Wie viele Gerichte werden pro Tag in der bayerischen Gemeinschaftsverpflegung ausgegeben? Wie und wo wurden die Lebensmittel produziert? Wie groß ist der Anteil regionaler und ökologisch erzeugter Produkte? Mit diesen und weiteren Fragen rund um das Thema Gemeinschaftsverpflegung beschäftigt sich ein Forschungsprojekt in Bayern, an dem das FiBL gemeinsam mit dem Kompetenzzentrum für Ernährung und der Hochschule Fulda arbeitet. Ziel ist es, aktuelle und belastbare Daten für den Markt der bayerischen Gemeinschaftsverpflegung zu gewinnen und daraus Handlungsempfehlungen für Politik und Praxis abzuleiten.

Die Datenerhebung ging am 19. Januar mit einer Online-Befragung  an den Start. Sie läuft im Rahmen des Projekts "SGV Bayern – Strukturanalyse und Praxisempfehlungen für mehr 'Bio' und 'Regio' in der bayerischen Gemeinschaftsverpflegung". Eine Teilnahme ist bis zum 13. Februar möglich.

Zuerst sind Speisenanbieter und Caterer gefragt

Die Datenerhebung erfolgt in drei Schritten. Die derzeit laufende Online-Umfrage richtet sich an Verpflegungsverantwortliche sowie Cateringunternehmen in allen Bereichen der Gemeinschaftsverpflegung – von Kindertagesstätten über Schulen und Hochschulen, Betriebsrestaurants, Krankenhäuser bis hin zu Pflegeeinrichtungen und Jugendherbergen. Die Fragen betreffen Strukturdaten und wirtschaftliche Kennzahlen der bayerischen Gemeinschaftsverpflegung; zum Beispiel, ob in der Großküche selbst gekocht wird oder ein Caterer Speisen anliefert, die Anzahl der am Tag ausgegebenen Gerichte sowie der Anteil regionaler und ökologisch erzeugter Lebensmittel.

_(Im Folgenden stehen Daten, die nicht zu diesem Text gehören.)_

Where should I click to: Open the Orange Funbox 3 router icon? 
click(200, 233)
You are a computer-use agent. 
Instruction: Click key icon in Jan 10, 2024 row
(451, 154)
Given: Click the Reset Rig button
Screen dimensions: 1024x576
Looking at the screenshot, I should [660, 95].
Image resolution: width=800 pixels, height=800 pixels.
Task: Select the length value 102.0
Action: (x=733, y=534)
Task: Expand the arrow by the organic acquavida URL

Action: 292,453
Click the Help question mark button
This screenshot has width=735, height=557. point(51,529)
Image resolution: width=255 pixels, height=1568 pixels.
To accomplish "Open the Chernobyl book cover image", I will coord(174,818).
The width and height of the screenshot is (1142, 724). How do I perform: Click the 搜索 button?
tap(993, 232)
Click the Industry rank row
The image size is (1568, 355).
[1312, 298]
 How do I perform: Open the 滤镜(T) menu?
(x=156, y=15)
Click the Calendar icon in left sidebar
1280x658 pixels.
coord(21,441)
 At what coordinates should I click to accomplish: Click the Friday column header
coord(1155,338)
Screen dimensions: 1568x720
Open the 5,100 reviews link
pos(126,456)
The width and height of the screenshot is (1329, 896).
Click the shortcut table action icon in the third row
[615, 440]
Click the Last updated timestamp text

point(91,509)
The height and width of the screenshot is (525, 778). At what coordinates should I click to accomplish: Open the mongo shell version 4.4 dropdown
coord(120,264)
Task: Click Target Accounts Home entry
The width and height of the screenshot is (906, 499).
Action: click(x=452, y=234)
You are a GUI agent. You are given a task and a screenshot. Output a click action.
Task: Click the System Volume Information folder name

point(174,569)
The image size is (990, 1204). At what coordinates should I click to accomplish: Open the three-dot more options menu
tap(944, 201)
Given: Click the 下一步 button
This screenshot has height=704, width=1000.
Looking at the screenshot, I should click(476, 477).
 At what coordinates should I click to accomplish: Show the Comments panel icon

Mitmachen lohnt sich und ist ganz unkompliziert 

Wissenschaftlich fundierte Aussagen sind nur mit einer hohen Beteiligung über alle Bereiche der Gemeinschaftsverpflegung möglich. Die Beantwortung nimmt etwa 30 Minuten in Anspruch. Mitmachen lohnt sich mehrfach: Die Befragung verdeutlicht, was die Gemeinschaftsverpflegung leistet - Schätzungen zufolge verköstigen Großküchen täglich bis zu 18 Millionen Menschen in Deutschland. Wer teilnimmt, kann zudem attraktive Preise wie Wertgutscheine, Eintrittskarten für Messen sowie Abos für Fachzeitschriften gewinnen.

Einblicke in die gesamte Wertschöpfungskette

In einem zweiten Schritt werden Daten von Lieferunternehmen erhoben. Anhand von Liefertagebüchern will das Projektteam herausfinden, mit welchen Produkten die bayerische Gemeinschaftsverpflegung versorgt wird. Die Tagebücher sollen detaillierte Einblicke in die Mengen sowie die Herkunft und Anbaumethoden ausgewählter Lebensmittel geben. Diese Erhebung startet Mitte des Jahres 2026.
Abschließend werden in Interviews mit Expert*innen neben Küchenleitenden und Cateringunternehmen auch der Handel, Lieferunternehmen, verarbeitende sowie landwirtschaftliche Betriebe befragt. So lassen sich Erfolgsfaktoren aber auch Herausforderungen und Hemmnisse beim Einsatz von Bio- und Regionalprodukten ermitteln.